Abstract

Introduction: The cecal appendix is the second most common site for neuroendocrine tumors in all of the digestive tract, with a relative rate of 25-30%. They are usually diagnosed incidentally during appendectomies or other abdominal surgeries. Objectives: To analyze a series of cases of appendix neuroendocrine tumors treated at the Abdominal-pelvic Surgery Service of the Brazilian National Cancer Institute and describe the approach used in this Service for the treatment of this group of neoplasms. Material and Methods: Report of a series of 13 cases, through the retrospective analysis of the medical records of patients with appendix neuroendocrine tumors treated at the Abdominal-pelvic Surgery Service of the Brazilian National Cancer Institute from 1996 to 2008. Results: The average age at diagnosis was 44.7, with a predominance of women over men in a ratio of 5.5:1. Tumor size ranged from 0.3 to 6 cm, with a median of 2.3 cm.
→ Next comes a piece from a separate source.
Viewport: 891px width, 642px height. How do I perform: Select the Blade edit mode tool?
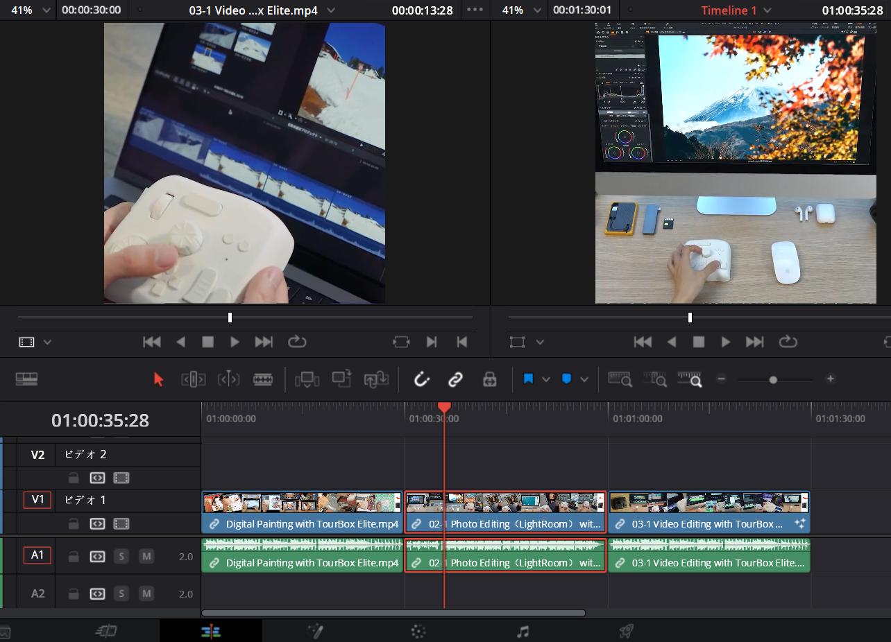click(263, 379)
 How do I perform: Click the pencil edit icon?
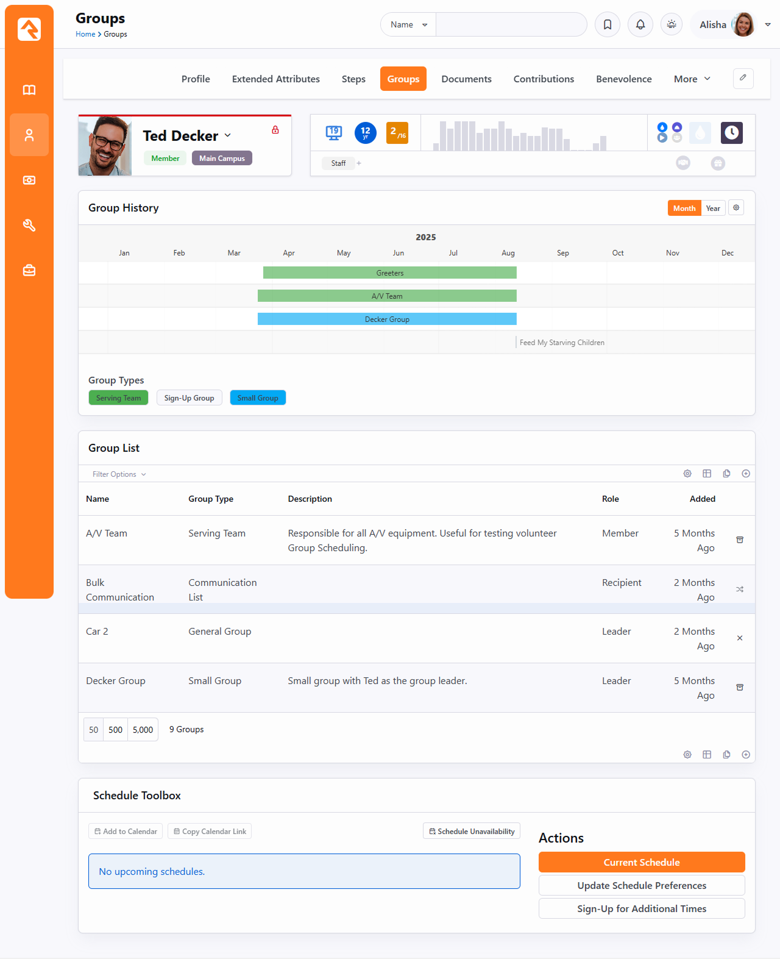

After an average follow up of 32 months, 10 (77%) patients were alive, one (7.7%) missed the follow-up and two (15.3%) died. Conclusion: Appendix neuroendocrine tumors are relatively rare and have good prognosis. The simple appendectomy is the routine surgical treatment and provides cure in most cases. The criteria proposed by the European Neuroendocrine Tumor Society for the treatment of these tumors are easily reproducible and are currently being used as routine in this Service.